Goal of the exercise:
Print each line of the listing below word for word, but leave out the pictures.

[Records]
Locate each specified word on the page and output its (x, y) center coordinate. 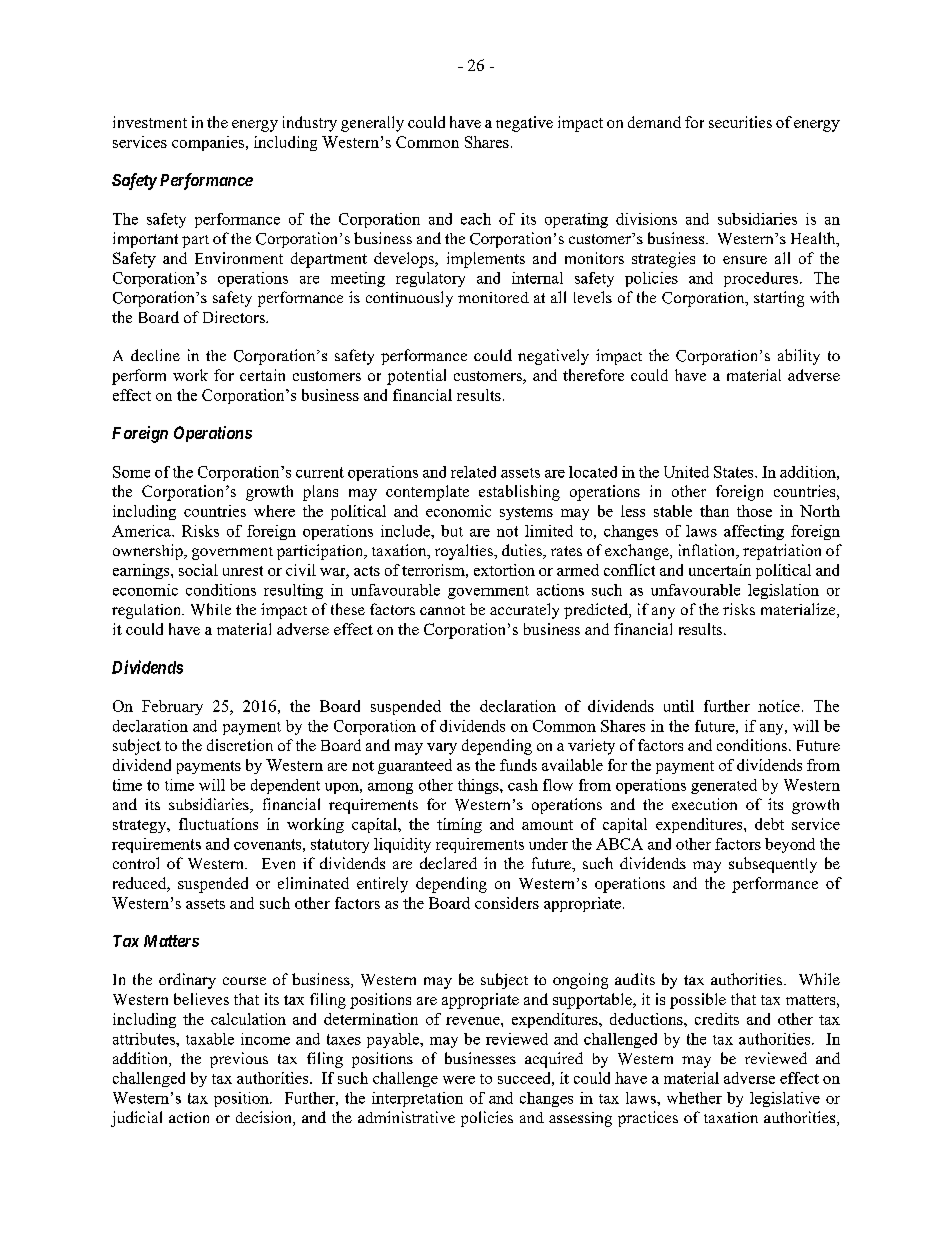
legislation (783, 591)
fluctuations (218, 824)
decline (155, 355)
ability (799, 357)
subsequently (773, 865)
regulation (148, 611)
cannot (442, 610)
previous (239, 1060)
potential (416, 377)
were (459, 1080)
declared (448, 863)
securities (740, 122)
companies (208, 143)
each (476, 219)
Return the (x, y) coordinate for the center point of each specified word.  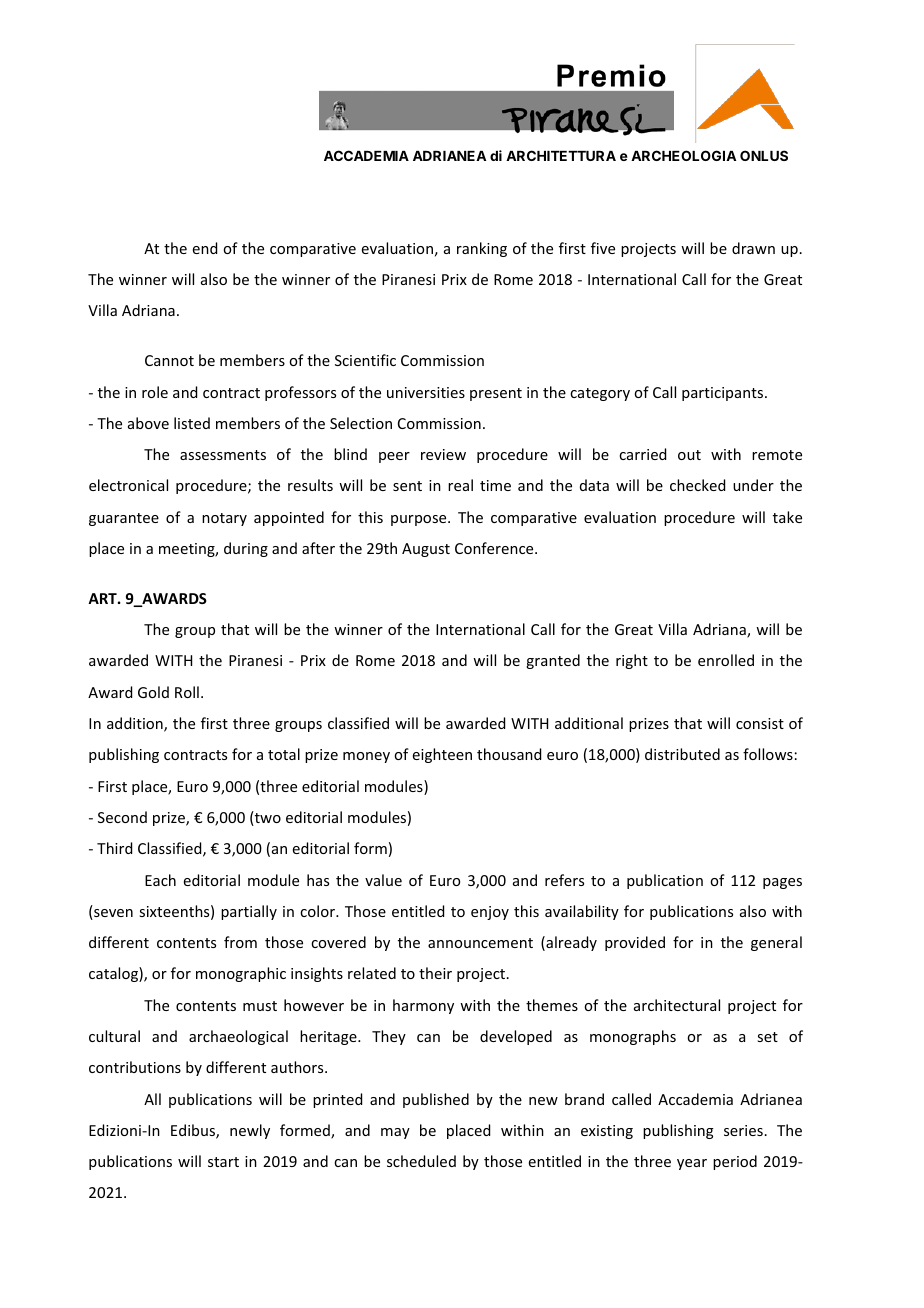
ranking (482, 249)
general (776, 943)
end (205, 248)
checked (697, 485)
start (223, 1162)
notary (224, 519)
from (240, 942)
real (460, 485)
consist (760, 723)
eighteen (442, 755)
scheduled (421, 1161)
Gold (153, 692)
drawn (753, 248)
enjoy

Reply:
Locate each specified word on the page and output its (x, y) center coordinate. 
legislation (783, 591)
fluctuations (218, 824)
decline (155, 355)
ability (799, 357)
subsequently (773, 865)
regulation (148, 611)
cannot (442, 610)
previous (239, 1060)
potential (416, 377)
were (459, 1080)
declared (448, 863)
securities (740, 122)
companies (208, 143)
each (476, 219)
Return the (x, y) coordinate for the center point of each specified word.  
ranking (482, 249)
general (776, 943)
end (205, 248)
checked (697, 485)
start (223, 1162)
notary (224, 519)
from (240, 942)
real (460, 485)
consist (760, 723)
eighteen (442, 755)
scheduled (421, 1161)
Gold (153, 692)
drawn (753, 248)
enjoy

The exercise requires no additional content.